It’s no secret that we love playing board games in our house. That doesn’t mean we all prefer the same types of games. While I’m very fond of abstract games, you’ll find my wife drawn to any title that is puzzle-ish. This comes from her love of assembling jigsaw puzzles as a young girl and she still tackles one or two every year. And my girls have both proven to be math whizzes, forcing us to brush up on our Algebra and Geometry in order to be able to help them with homework.
A couple months ago we were introduced to a new game by Gamewright called Skiwampus by the game’s creator, Myles Christensen. We love interacting with game designers as we can get a better feel of what they were trying to create. Not that the publishers get it wrong, but you can’t deny the existence of a designer’s passion, and it comes through nicely during our conversations. What we discovered was that his game, Skiwampus, scratched the abstract/puzzle/math itch so it had something for everyone in our family!
Much like Take It to the Limit!, a game we featured last month, players don’t take turns during a session of Skiwampus. Instead, everyone plays at the same time! This makes for a much faster game, with less downtime and quite a bit of socializing due to the fact that you and your opponents might be trying to accomplish the same tasks.
In the box you’ll find 72 diamond-shaped tiles along with 45 challenge chips. Skiwampus is played over three rounds, with the player scoring the most points being declared the winner (duh!). Each participant is dealt a stack of 12 diamond tiles and a set number of challenge chips are placed in the middle of the table within everyone’s reach (3 times the number of players).

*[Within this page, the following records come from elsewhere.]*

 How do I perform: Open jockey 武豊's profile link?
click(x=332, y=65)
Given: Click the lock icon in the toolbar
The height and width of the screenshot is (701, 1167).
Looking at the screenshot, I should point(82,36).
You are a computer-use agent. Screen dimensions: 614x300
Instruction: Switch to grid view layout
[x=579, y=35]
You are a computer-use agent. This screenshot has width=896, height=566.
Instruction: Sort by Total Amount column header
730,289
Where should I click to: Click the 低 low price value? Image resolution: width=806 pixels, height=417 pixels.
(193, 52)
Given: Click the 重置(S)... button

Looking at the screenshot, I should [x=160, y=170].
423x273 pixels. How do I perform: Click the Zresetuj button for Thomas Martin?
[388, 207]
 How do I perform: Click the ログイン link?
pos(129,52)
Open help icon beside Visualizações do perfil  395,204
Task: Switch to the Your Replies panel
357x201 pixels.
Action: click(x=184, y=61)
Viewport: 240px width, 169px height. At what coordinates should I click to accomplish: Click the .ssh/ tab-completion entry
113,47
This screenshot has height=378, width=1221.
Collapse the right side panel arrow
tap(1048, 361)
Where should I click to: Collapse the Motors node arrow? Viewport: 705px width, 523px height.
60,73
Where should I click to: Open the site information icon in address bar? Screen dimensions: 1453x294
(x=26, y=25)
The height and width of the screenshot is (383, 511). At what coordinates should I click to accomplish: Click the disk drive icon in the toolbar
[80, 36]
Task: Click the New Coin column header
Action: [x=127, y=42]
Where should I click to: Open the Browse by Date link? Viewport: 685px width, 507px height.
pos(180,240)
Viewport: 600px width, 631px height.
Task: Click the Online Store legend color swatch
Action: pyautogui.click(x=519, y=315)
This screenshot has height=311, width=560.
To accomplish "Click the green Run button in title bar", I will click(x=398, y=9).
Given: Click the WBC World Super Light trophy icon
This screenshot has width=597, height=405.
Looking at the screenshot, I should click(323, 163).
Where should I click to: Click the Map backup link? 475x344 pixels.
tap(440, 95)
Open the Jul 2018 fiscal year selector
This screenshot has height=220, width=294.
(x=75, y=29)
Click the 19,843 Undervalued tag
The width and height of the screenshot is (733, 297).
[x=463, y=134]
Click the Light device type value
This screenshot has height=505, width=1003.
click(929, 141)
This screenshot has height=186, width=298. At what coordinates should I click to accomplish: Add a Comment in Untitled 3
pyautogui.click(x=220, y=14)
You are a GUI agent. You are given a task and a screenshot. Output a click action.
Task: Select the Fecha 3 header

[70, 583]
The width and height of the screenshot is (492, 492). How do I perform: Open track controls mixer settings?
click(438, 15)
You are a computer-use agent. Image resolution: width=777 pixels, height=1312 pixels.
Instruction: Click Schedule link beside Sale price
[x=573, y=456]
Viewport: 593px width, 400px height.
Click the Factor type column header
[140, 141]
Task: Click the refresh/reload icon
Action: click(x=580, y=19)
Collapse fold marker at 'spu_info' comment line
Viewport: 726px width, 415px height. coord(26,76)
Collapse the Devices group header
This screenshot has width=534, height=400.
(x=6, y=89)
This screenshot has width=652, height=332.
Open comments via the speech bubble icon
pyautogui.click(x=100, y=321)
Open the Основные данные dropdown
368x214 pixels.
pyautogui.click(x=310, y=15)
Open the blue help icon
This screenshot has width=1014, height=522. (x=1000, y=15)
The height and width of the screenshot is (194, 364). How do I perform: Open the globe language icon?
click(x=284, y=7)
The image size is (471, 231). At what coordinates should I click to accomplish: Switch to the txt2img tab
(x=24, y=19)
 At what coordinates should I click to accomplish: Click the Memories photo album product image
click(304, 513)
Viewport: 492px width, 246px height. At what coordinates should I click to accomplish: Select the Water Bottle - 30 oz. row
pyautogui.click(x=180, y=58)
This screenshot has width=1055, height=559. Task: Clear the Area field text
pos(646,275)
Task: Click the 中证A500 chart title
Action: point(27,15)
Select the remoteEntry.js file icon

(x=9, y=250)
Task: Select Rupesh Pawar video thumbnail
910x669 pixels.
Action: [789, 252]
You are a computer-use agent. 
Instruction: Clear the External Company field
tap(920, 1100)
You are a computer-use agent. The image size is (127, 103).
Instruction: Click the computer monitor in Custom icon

Each challenge chip has some type of goal to achieve with your diamond tiles. Some will require you to make matching pairs, while others focus on colors only. With 45 included in the box, you have a wide variety of things to go after. The diamond cards have both numbers and colors in each corner, and you’ll arrange them in a circle to try to complete one of the challenges.
Once you arrange your tiles to match a chip, take the chip and place it over the successful circle formed by the numbers/colors. This locks those tiles in place, preventing you from rearranging them this round. Fortunately there are other areas to complete additional circles, earning you more challenge chips.
Once all the chips are claimed or everyone agrees no more progress can be made, the round ends and the next round begins. Pass your tiles to the person on your left, place new challenge chips in the center (again, 3 times the number of players) and begin the new round.
Once all three rounds have been completed, scores are tallied according to the number of pips on the edge of each collected challenge chip. The player with the highest total wins! In the event of a tie, the person with the most chips takes home the prize!
We found Skiwampus to be a great game night game for friends or family. It is very easy to teach – in fact you’ll be up and running withing minutes of setting up the game! There are a number of game variations printed in the rule book, so if you get tired of playing in the same manner (or want a solitaire challenge), Skiwampus has you covered. I could even foresee tanagram-styled challenges, additional colors or more advanced mathematical goals being added in a future expansion! Fingers crossed!
Although the box claims it is designed for ages 10+, we feel safe in recommending this for ages as young as 6 or 7. The math principles are rather easy to understand and I doubt there’s a kid out there who hasn’t put together simple puzzles like this. You can find copies on Amazon for well under $20, a fantastic value for the amount of fun you’ll have with Skiwampus!
What type of game should Myles work on next?!